In agreement with other studies,3,4,12,19 an association between duration of anesthesia (defined as the time from intubation to extubation) and incidence of postmyelographic seizures was not found (mean total duration of anesthesia was 3.3 hours for dogs with seizures and 3.6 hours in dogs without seizures). Even though the time from iohexol injection to recovery was also not significant (P = 0.056; mean, 1.9 hours in dogs with seizures versus 2.5 hours in dogs without seizures), this parameter may be clinically relevant. This, combined with the fact that surgery was significantly associated with a lower risk of seizures, indicates that the duration of anesthesia after iohexol injection is more important to minimize the risk of seizures than is the total duration of anesthesia, which includes the anesthesia time before iohexol injection. The type of and drugs used for anesthesia do not appear to have an influence on the development of seizures.4,12,18,19 We decided to specifically investigate the possible relationship between acepromazine and postmyelographic seizures because acepromazine is commonly believed to decrease the seizure threshold in dogs.20 No significant association was found between the use of acepromazine either before or after iohexol injection and postmyelographic seizures. In another study,18 acepromazine was used in 68 dogs as a preanesthetic medication before myelography and seizures were not observed in any of the dogs. A recent study20 also looked at the use of acepromazine in dogs with a history of seizures and found that acepromazine did not induce seizure activity in any of the dogs.

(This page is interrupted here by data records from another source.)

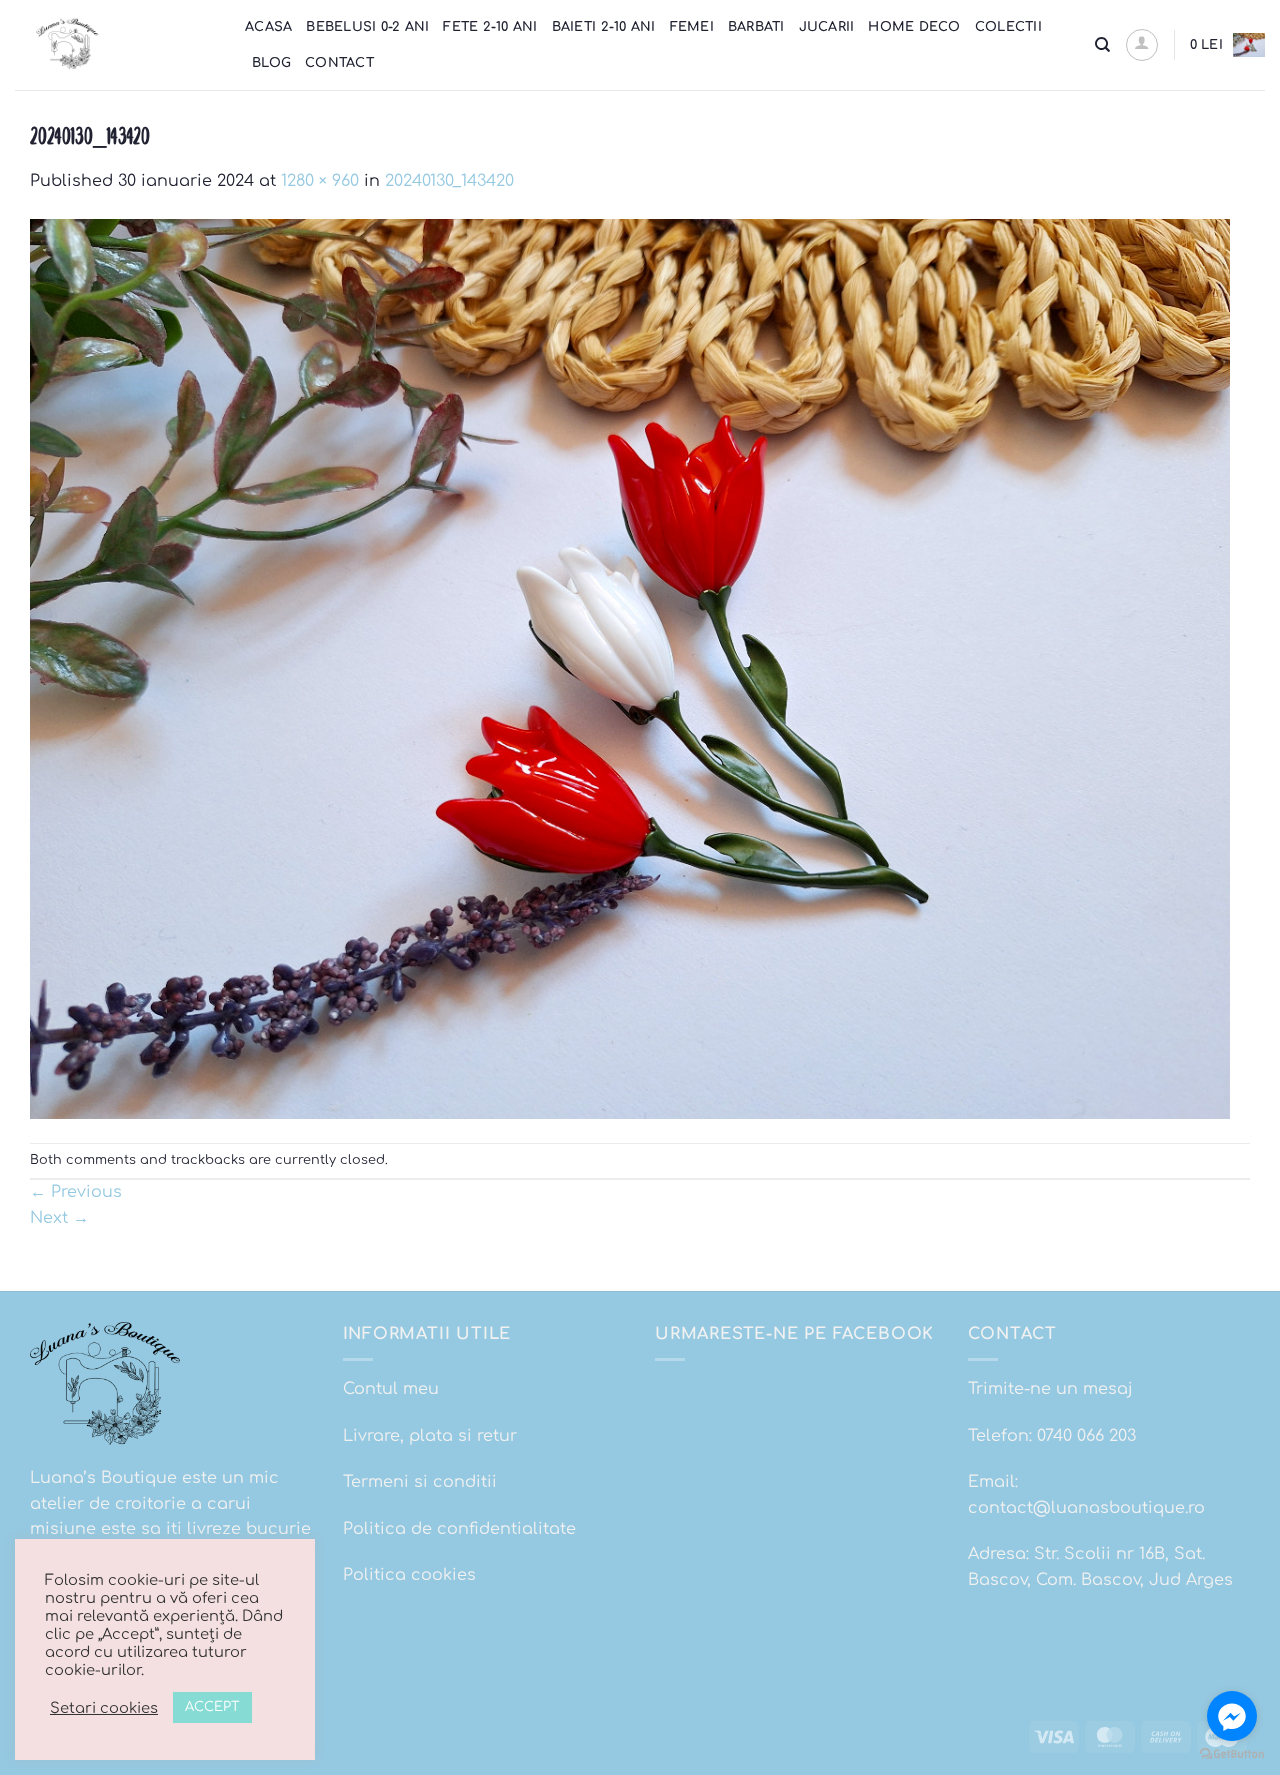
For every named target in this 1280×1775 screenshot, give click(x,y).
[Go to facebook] (1232, 1716)
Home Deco (914, 27)
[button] (1142, 45)
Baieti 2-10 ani (604, 27)
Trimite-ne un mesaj (1050, 1389)
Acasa (268, 27)
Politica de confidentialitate (459, 1529)
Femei (692, 27)
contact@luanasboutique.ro (1086, 1508)
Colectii (1008, 27)
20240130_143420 (449, 181)
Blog (271, 63)
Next (59, 1218)
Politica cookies (409, 1575)
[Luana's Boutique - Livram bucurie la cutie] (115, 45)
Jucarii (827, 27)
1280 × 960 (320, 181)
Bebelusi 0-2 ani (367, 27)
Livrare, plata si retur (430, 1436)
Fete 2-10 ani (490, 27)
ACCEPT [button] (212, 1707)
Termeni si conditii (420, 1482)
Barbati (756, 27)
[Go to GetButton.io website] (1232, 1754)
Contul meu (391, 1389)
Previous (76, 1192)
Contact (339, 63)
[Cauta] (1102, 45)
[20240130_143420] (630, 668)
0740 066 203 (1086, 1436)
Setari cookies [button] (104, 1708)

Even though Barone et al3 did not find a significant association between location of the lesion and seizures, in our study, dogs with lesions at the level of cervical portion of the vertebral column were 4.65 times as likely to have a seizure, compared with dogs with lesions in other regions.

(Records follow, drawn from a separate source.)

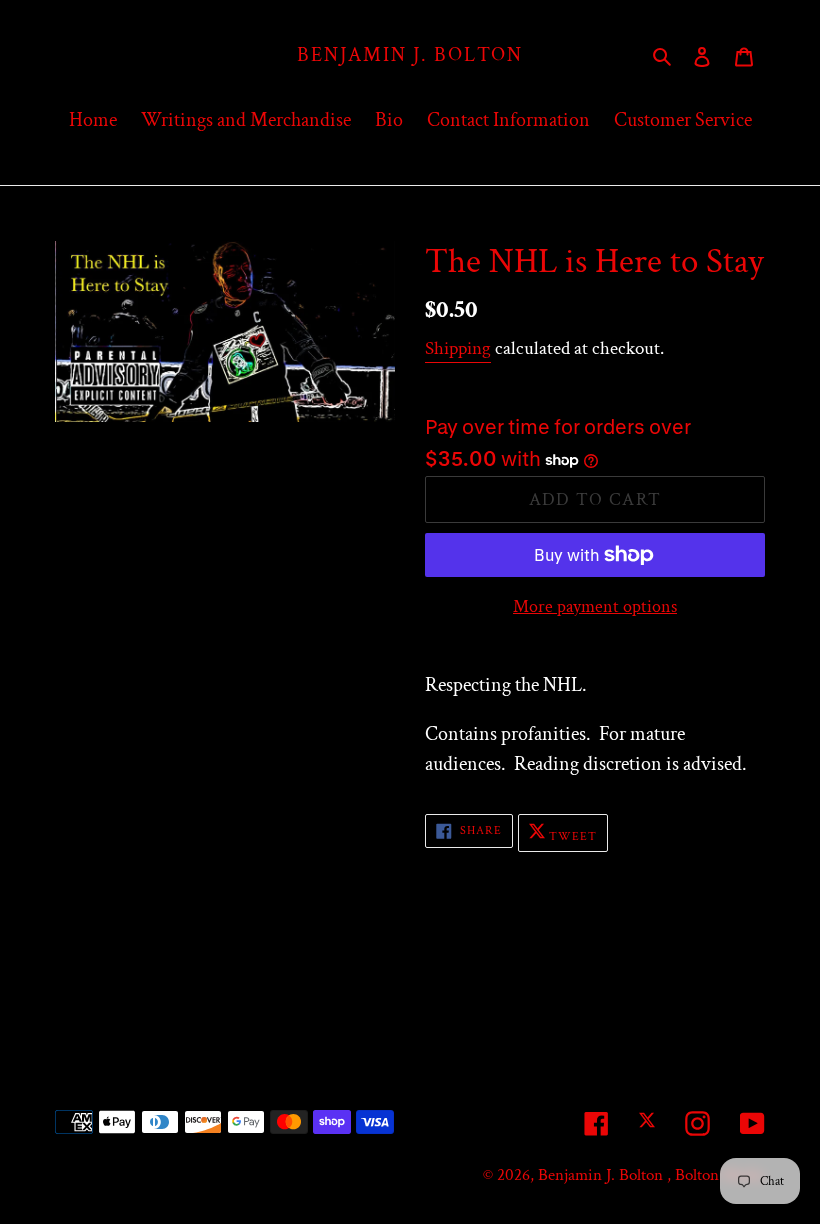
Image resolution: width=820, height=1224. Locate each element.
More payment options (595, 606)
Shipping (458, 348)
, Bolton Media (716, 1175)
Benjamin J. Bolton (410, 55)
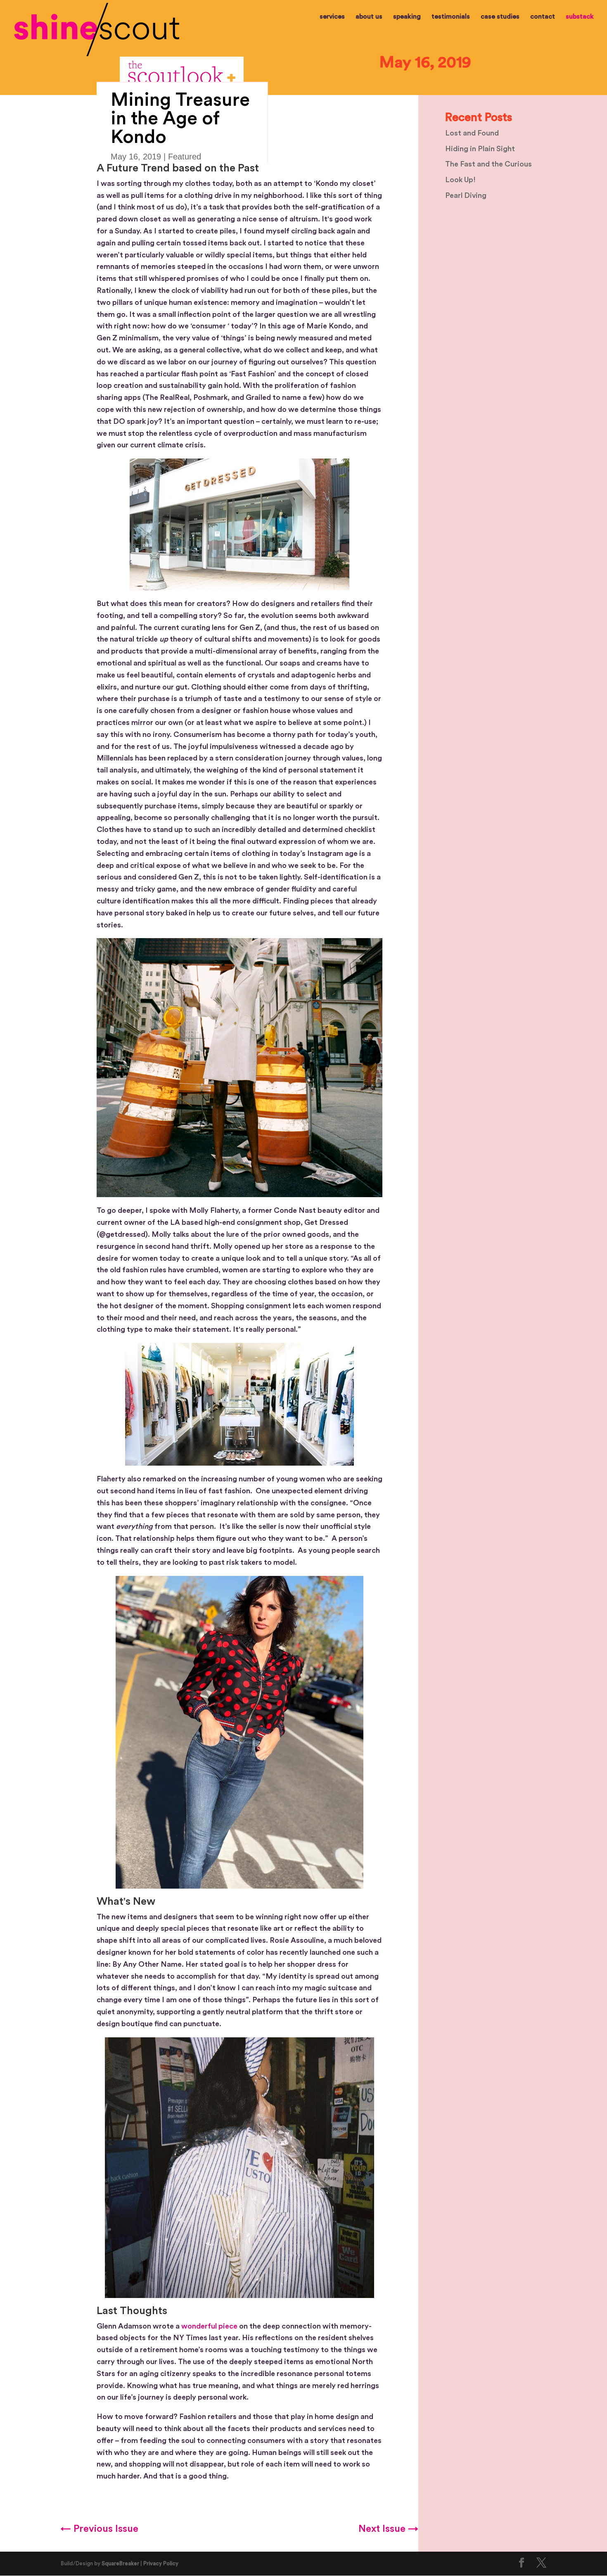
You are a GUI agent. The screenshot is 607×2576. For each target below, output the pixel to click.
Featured (184, 156)
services (332, 17)
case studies (500, 17)
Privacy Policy (160, 2563)
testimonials (451, 17)
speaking (407, 17)
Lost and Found (472, 133)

Although several factors have been identified that increase the likelihood of postmyelographic seizures in dogs, these factors interact with one another and, as such, careful consideration must be used when planning a myelographic procedure. Previous studies4,8,12,16,18,21 examining the incidence of and risk factors for postmyelographic seizures in dogs had sample sizes that were comparatively small, ranging from 50 to 182 dogs. Our sample was substantially larger (n = 503), and only 15 (3%) dogs had seizures. This low incidence of seizures should reassure clinicians and dog owners that myelography is a relatively safe diagnostic procedure, given that certain factors are taken into account during the procedure. On the basis of our study, the risk of postmyelographic seizures for a small-breed dog with a thoracolumbar lesion having lumbar myelography would be low. On the other hand, a large-breed dog with a cervical lesion and contrast medium injection in the cerebellomedullary cistern would have a higher risk. However, the risk of seizure can be minimized in large-breed dogs by limiting the total volume of iohexol injected to 8 mL and by performing the injection into the lumbar cistern.
ABBREVIATIONS
CI | Confidence interval |
CSM | Cervical spondylomyelopathy |
IVDD | Intervertebral disk disease |
SAS, version 8.2, SAS Institute Inc, Cary, NC.